Secondary CS arising from a solitary OC (also termed peripheral CS) is reported to occur in ∼4% of cases [7, 49]. However, considering that many OCs are asymptomatic or treated conservatively, the overall transformation rate is estimated at closer to 1% [54]. Transformation occurs in the cartilaginous component of the lesion, the vast majority being low-grade CS [49, 54], while transformation to DD-CS is also occasionally reported [55]. Secondary CS due to solitary osteochondroma usually presents at 50–55 years of age [54]. Clinical symptoms include new or increasing pain and an enlarging mass. The commonest sites of occurrence are the pelvis, around the hip joint and the shoulder girdle.

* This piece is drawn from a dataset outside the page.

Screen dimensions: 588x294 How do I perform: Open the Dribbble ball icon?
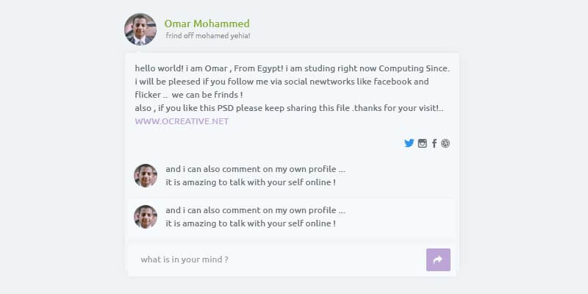pos(445,143)
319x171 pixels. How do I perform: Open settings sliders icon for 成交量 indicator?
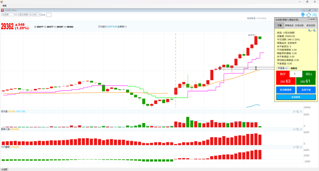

Since malignancy occurs in the cartilage cap, the diagnosis depends greatly upon an estimation of cartilage cap thickness [54, 56, 57]. Radiographic features suggestive of malignancy include growth of an OC in a skeletally mature patient, an irregular/indistinct lesion surface, focal areas of lysis within the osseous component of the lesion, erosion/destruction of the adjacent bone and a large soft-tissue mass containing scattered chondral-type calcifications (Fig. 21a) [54].

Fig. 21
figure 21

Secondary chondrosarcoma of the tibia. a Lateral radiograph of the tibia demonstrates a large soft-tissue mass with extensive chondral-type matrix mineralisation adjacent to the posterior proximal tibial cortex. b Sagittal T2W FSE MR image shows the markedly hyperintense cartilage cap (arrows) as well as areas of signal void due to matrix mineralisation. c Axial PDW FSE MR image clearly depicts the stalk of the osteochondroma (black arrow), the lobular appearance of the cartilage cap (white arrows), the cartilage cap thickness and areas of signal void due to matrix mineralisation

99m-technetium MDP bone scintigraphy does not allow the differentiation of benign from malignant OC and a normal bone scan does not exclude malignant transformation [54]. However, it has been suggested that PET may play a role in identifying such change based on increased metabolic activity within a malignant cartilage cap [58].

Cartilage cap thickness can be assessed with ultrasound, CT and MRI [54, 57]. Cap thickness in benign OC can range from 0.1 to 3.0 cm (mean 0.6–0.8 cm), while that for secondary CS has been reported to be 1.5–12 cm (mean 5.5–6.0 cm). Therefore, a cartilage cap thickness ranging from 1 to 3 cm has been thought to be suspicious for malignant transformation into a chondrosarcoma [54, 59]. However, this wide range in cartilage cap thickness may be due to different measurement techniques in convoluted cartilage caps [59]. Recently, Bernard et al. validated a technique for the measurement of the cartilage cap of osteochondromas on CT and MRI and correlated the radiological findings with the pathology specimen. The authors concluded that a cartilage cap thickness of 2 cm or greater strongly indicated malignant transformation into chondrosarcoma [59].

The MRI appearance of the cartilage cap is as would be expected for well-differentiated hyaline chondral tissue, i.e. relatively hypointense to muscle on T1W SE images, markedly hyperintense on T2W FSE (Fig. 21b) and STIR, and showing a combination of peripheral and septal enhancement following intravenous gadolinium. Matrix mineralisation appears as punctate/curvilinear areas of signal void and a lobular growth pattern is classical (Fig. 21c) [56, 57].

Conclusion

Chondrosarcoma is the third most common primary malignant bone tumour after multiple myeloma and osteosarcoma. The vast majority are conventional intramedullary chondrosarcomas whilst clear cell, mesenchymal and dedifferentiated chondrosarcomas represent rare forms of the lesion. The different histological subtypes, histological grading and the different location of chondrosarcoma lead to heterogeneity of the imaging appearance. However, there are specific imaging features that aid in the differentiation between chondrosarcoma and other bone neoplasms and in the characterisation of the various subtypes. Knowledge of these characteristics leads to increased diagnostic accuracy, may guide biopsy and ultimately improve overall patient care.